Page MenuHomeSoftware Heritage

content integrity checker
Closed, MigratedEdits Locked

Description

No matter how many backup copies we have (see T239), each object contained in each backup copy should be periodically checked for integrity, for protection against bit flips and other sources of corruption.

While bit flip protection can be offered by low-level mechanisms at the disk and/or file system level, we might also still want to periodically check all objects (e.g., with swh.storage.ObjStorage.check) for protection against human- or application-level errors.

Event Timeline

olasd changed the visibility from "All Users" to "Public (No Login Required)".May 13 2016, 5:08 PM

I see two options for the checker : it can run on each backup server, or only in the master storage which will manage the check scheduling and order.

  • The first option means whe won't increase the master's load, but require the slaves to have some softs (celery, cron ?)
  • The second have a bigger impact on master's load but would allow the slaves storages to remain storage-oriented with only the objstorage api.server module running. This also allow the master storage to get the result and eventually reschedule the archival of a corrupted content. However, that would also means the check request will be sent over http protocol (but the check itself remains fully in the backup).

Check order

In order to be sure to check all the content, an idea is to check the content with the oldest last check time.
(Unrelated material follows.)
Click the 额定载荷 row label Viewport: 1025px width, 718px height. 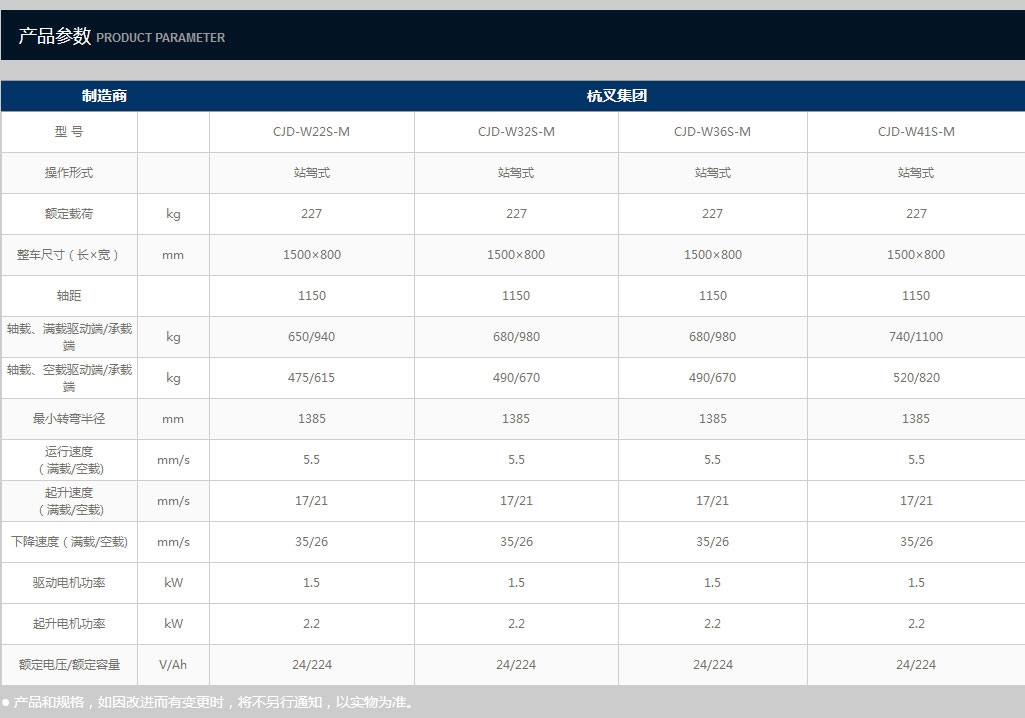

Each X <amount of time>, the checker will check the Y first contents sorted by oldest last check time.

A content is checked when archived, so there would be no need to catch-up the checks after the completion of the archival.

In T304#6389, @qcampos wrote:

I see two options for the checker : it can run on each backup server, or only in the master storage which will manage the check scheduling and order.

  • The first option means whe won't increase the master's load, but require the slaves to have some softs (celery, cron ?)

I think that in the beginning this option is preferrable, because it makes the archive copies more independent and more resilient (e.g., a single failure in the checking routine will not necessarily impact other copies).
I also like the fact that, upon corruption detection, individual copies can take care of restoring from other copies without central coordination.

In terms of deployment, we should aim at having an independent checker daemon that do not need external scheduling logic (a-la celery). It can either be something that runs in the background forever and does checking at its own schedule. Or something that is externally run by cron. Given the amount of data I suspect it will just be permanently busy, so running independently not even needing cron is probably better and easier.

Check order

In order to be sure to check all the content, an idea is to check the content with the oldest last check time. Each X <amount of time>, the checker will check the Y first contents sorted by oldest last check time.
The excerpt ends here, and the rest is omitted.